Top of MATERIAL SUPPLIED

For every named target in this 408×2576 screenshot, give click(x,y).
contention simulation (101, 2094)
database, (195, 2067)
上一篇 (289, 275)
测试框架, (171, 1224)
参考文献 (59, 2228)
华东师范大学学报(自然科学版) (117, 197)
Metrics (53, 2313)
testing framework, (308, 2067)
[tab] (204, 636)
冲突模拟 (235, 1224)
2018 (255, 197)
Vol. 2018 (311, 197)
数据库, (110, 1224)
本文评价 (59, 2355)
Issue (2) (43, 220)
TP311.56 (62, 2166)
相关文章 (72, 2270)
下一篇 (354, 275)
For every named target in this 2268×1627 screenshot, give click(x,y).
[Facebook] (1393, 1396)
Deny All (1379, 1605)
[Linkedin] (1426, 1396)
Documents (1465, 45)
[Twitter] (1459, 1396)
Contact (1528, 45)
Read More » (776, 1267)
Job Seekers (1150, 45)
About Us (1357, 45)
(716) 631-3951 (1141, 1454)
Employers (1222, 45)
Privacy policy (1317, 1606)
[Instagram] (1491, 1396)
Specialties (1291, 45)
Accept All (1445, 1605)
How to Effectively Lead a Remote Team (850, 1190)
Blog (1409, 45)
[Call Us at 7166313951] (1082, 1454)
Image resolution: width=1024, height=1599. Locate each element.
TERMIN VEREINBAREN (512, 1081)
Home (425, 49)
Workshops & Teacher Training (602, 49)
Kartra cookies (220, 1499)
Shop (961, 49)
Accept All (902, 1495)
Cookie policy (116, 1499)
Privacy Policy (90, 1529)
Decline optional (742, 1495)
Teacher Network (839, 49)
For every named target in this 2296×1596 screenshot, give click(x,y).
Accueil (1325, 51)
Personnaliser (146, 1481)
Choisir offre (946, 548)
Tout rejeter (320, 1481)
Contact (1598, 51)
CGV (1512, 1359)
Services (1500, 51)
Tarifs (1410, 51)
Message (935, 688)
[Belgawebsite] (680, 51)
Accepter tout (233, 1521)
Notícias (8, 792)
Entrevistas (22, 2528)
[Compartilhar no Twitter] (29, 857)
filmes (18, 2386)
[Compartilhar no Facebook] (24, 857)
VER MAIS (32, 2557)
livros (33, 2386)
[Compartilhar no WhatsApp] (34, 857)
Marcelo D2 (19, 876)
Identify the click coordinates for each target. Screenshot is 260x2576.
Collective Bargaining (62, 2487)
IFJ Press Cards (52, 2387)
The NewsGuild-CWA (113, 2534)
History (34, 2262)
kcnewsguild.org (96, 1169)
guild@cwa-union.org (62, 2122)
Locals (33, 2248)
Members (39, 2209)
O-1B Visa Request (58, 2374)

Bottom of MATERIAL SUPPLIED

§ **WHAT IS NEEDED**: Search the entries for the word "Compartilhar" and copy every line that has it.

§ **RESPONSE TO THIS TASK**:
[Compartilhar no Twitter] (29, 857)
[Compartilhar no Facebook] (24, 857)
[Compartilhar no WhatsApp] (34, 857)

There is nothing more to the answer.